[Stored data entries]
--

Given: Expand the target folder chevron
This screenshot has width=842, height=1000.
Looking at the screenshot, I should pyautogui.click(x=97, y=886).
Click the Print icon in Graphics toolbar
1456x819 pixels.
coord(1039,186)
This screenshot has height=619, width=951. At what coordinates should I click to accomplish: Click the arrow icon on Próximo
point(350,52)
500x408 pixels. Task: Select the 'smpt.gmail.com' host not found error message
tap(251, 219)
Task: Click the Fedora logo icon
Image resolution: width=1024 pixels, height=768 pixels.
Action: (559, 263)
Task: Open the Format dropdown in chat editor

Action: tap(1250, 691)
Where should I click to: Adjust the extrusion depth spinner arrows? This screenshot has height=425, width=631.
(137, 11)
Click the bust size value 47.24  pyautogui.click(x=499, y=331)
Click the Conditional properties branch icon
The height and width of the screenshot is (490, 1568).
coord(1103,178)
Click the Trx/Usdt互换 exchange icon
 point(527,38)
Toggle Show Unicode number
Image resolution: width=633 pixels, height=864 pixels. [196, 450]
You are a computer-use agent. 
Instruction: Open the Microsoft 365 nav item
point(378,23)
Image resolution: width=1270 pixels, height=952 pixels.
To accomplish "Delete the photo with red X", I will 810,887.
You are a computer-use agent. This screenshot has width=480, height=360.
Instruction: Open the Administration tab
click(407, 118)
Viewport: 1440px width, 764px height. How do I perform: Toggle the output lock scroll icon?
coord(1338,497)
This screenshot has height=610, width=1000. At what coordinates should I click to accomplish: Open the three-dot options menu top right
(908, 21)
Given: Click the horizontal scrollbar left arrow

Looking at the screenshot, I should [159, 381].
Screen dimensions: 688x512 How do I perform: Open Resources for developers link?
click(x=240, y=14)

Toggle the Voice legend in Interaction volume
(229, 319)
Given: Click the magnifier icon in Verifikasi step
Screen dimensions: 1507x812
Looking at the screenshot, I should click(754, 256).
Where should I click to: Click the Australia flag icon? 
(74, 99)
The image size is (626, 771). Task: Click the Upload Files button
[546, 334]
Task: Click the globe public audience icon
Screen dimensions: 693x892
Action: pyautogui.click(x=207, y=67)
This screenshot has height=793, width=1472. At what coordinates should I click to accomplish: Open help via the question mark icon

--

**Exercise aim:**
Provide an exact transcript of the lines from the one that holds "Task: Click the Fedora logo icon" through the final line of the data above.

**Result of the exercise:**
Task: Click the Fedora logo icon
Image resolution: width=1024 pixels, height=768 pixels.
Action: (559, 263)
Task: Open the Format dropdown in chat editor

Action: tap(1250, 691)
Where should I click to: Adjust the extrusion depth spinner arrows? This screenshot has height=425, width=631.
(137, 11)
Click the bust size value 47.24  pyautogui.click(x=499, y=331)
Click the Conditional properties branch icon
The height and width of the screenshot is (490, 1568).
coord(1103,178)
Click the Trx/Usdt互换 exchange icon
 point(527,38)
Toggle Show Unicode number
Image resolution: width=633 pixels, height=864 pixels. [196, 450]
You are a computer-use agent. 
Instruction: Open the Microsoft 365 nav item
point(378,23)
Image resolution: width=1270 pixels, height=952 pixels.
To accomplish "Delete the photo with red X", I will 810,887.
You are a computer-use agent. This screenshot has width=480, height=360.
Instruction: Open the Administration tab
click(407, 118)
Viewport: 1440px width, 764px height. How do I perform: Toggle the output lock scroll icon?
coord(1338,497)
This screenshot has height=610, width=1000. At what coordinates should I click to accomplish: Open the three-dot options menu top right
(908, 21)
Given: Click the horizontal scrollbar left arrow

Looking at the screenshot, I should [159, 381].
Screen dimensions: 688x512 How do I perform: Open Resources for developers link?
click(x=240, y=14)

Toggle the Voice legend in Interaction volume
(229, 319)
Given: Click the magnifier icon in Verifikasi step
Screen dimensions: 1507x812
Looking at the screenshot, I should click(754, 256).
Where should I click to: Click the Australia flag icon? 
(74, 99)
The image size is (626, 771). Task: Click the Upload Files button
[546, 334]
Task: Click the globe public audience icon
Screen dimensions: 693x892
Action: pyautogui.click(x=207, y=67)
This screenshot has height=793, width=1472. At what coordinates should I click to accomplish: Open help via the question mark icon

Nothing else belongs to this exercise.